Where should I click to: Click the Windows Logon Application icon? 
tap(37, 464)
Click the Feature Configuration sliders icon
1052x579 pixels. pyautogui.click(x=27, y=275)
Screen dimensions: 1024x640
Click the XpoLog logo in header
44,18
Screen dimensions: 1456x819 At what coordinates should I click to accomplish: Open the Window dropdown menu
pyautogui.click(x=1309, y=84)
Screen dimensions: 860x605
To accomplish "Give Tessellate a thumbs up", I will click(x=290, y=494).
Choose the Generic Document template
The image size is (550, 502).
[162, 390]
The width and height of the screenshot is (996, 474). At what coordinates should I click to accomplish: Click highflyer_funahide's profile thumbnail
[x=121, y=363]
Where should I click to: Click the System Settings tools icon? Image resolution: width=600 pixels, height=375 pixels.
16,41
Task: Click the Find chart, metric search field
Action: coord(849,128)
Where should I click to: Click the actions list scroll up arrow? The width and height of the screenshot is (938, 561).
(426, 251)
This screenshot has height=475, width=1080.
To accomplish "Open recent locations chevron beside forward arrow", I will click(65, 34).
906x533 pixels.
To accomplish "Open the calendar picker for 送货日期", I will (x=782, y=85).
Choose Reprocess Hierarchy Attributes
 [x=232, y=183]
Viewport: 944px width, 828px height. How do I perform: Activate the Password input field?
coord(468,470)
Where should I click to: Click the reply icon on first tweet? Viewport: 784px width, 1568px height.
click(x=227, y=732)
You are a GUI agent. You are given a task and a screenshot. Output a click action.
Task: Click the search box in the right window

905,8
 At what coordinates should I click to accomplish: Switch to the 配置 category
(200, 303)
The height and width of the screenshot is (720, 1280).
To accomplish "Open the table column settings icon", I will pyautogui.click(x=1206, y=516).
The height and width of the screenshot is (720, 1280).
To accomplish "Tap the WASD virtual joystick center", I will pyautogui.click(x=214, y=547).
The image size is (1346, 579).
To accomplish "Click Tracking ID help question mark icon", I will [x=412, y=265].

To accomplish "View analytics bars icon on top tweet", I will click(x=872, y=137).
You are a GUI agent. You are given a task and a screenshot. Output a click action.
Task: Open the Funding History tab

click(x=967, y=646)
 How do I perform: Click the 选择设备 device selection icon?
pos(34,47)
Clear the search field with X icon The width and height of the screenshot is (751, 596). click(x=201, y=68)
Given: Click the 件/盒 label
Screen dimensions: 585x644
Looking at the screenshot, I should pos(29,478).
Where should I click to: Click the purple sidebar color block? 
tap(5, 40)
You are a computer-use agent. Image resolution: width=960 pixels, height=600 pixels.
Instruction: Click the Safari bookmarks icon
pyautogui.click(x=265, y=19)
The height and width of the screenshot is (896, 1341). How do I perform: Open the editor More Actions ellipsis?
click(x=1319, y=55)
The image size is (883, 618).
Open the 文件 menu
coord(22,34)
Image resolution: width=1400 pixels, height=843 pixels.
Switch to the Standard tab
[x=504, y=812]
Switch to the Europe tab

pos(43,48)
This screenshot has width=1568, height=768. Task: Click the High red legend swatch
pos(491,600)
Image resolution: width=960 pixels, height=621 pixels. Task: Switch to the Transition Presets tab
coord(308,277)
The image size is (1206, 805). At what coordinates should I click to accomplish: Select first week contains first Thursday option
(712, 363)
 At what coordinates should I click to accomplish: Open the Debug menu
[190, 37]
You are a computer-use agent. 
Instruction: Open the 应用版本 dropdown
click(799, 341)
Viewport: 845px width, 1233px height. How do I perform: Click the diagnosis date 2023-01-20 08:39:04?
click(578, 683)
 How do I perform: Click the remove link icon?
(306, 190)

^^^^^^^^^^^^^^^^

Aim of the task =>
The full listing is to be written out again, exactly as shown.

Worked solution =>
Where should I click to: Click the Windows Logon Application icon? 
tap(37, 464)
Click the Feature Configuration sliders icon
1052x579 pixels. pyautogui.click(x=27, y=275)
Screen dimensions: 1024x640
Click the XpoLog logo in header
44,18
Screen dimensions: 1456x819 At what coordinates should I click to accomplish: Open the Window dropdown menu
pyautogui.click(x=1309, y=84)
Screen dimensions: 860x605
To accomplish "Give Tessellate a thumbs up", I will click(x=290, y=494).
Choose the Generic Document template
The image size is (550, 502).
[162, 390]
The width and height of the screenshot is (996, 474). At what coordinates should I click to accomplish: Click highflyer_funahide's profile thumbnail
[x=121, y=363]
Where should I click to: Click the System Settings tools icon? Image resolution: width=600 pixels, height=375 pixels.
16,41
Task: Click the Find chart, metric search field
Action: coord(849,128)
Where should I click to: Click the actions list scroll up arrow? The width and height of the screenshot is (938, 561).
(426, 251)
This screenshot has height=475, width=1080.
To accomplish "Open recent locations chevron beside forward arrow", I will click(65, 34).
906x533 pixels.
To accomplish "Open the calendar picker for 送货日期", I will (x=782, y=85).
Choose Reprocess Hierarchy Attributes
 [x=232, y=183]
Viewport: 944px width, 828px height. How do I perform: Activate the Password input field?
coord(468,470)
Where should I click to: Click the reply icon on first tweet? Viewport: 784px width, 1568px height.
click(x=227, y=732)
You are a GUI agent. You are given a task and a screenshot. Output a click action.
Task: Click the search box in the right window

905,8
 At what coordinates should I click to accomplish: Switch to the 配置 category
(200, 303)
The height and width of the screenshot is (720, 1280).
To accomplish "Open the table column settings icon", I will pyautogui.click(x=1206, y=516).
The height and width of the screenshot is (720, 1280).
To accomplish "Tap the WASD virtual joystick center", I will pyautogui.click(x=214, y=547).
The image size is (1346, 579).
To accomplish "Click Tracking ID help question mark icon", I will [x=412, y=265].

To accomplish "View analytics bars icon on top tweet", I will click(x=872, y=137).
You are a GUI agent. You are given a task and a screenshot. Output a click action.
Task: Open the Funding History tab

click(x=967, y=646)
 How do I perform: Click the 选择设备 device selection icon?
pos(34,47)
Clear the search field with X icon The width and height of the screenshot is (751, 596). click(x=201, y=68)
Given: Click the 件/盒 label
Screen dimensions: 585x644
Looking at the screenshot, I should pos(29,478).
Where should I click to: Click the purple sidebar color block? 
tap(5, 40)
You are a computer-use agent. Image resolution: width=960 pixels, height=600 pixels.
Instruction: Click the Safari bookmarks icon
pyautogui.click(x=265, y=19)
The height and width of the screenshot is (896, 1341). How do I perform: Open the editor More Actions ellipsis?
click(x=1319, y=55)
The image size is (883, 618).
Open the 文件 menu
coord(22,34)
Image resolution: width=1400 pixels, height=843 pixels.
Switch to the Standard tab
[x=504, y=812]
Switch to the Europe tab

pos(43,48)
This screenshot has width=1568, height=768. Task: Click the High red legend swatch
pos(491,600)
Image resolution: width=960 pixels, height=621 pixels. Task: Switch to the Transition Presets tab
coord(308,277)
The image size is (1206, 805). At what coordinates should I click to accomplish: Select first week contains first Thursday option
(712, 363)
 At what coordinates should I click to accomplish: Open the Debug menu
[190, 37]
You are a computer-use agent. 
Instruction: Open the 应用版本 dropdown
click(799, 341)
Viewport: 845px width, 1233px height. How do I perform: Click the diagnosis date 2023-01-20 08:39:04?
click(578, 683)
 How do I perform: Click the remove link icon?
(306, 190)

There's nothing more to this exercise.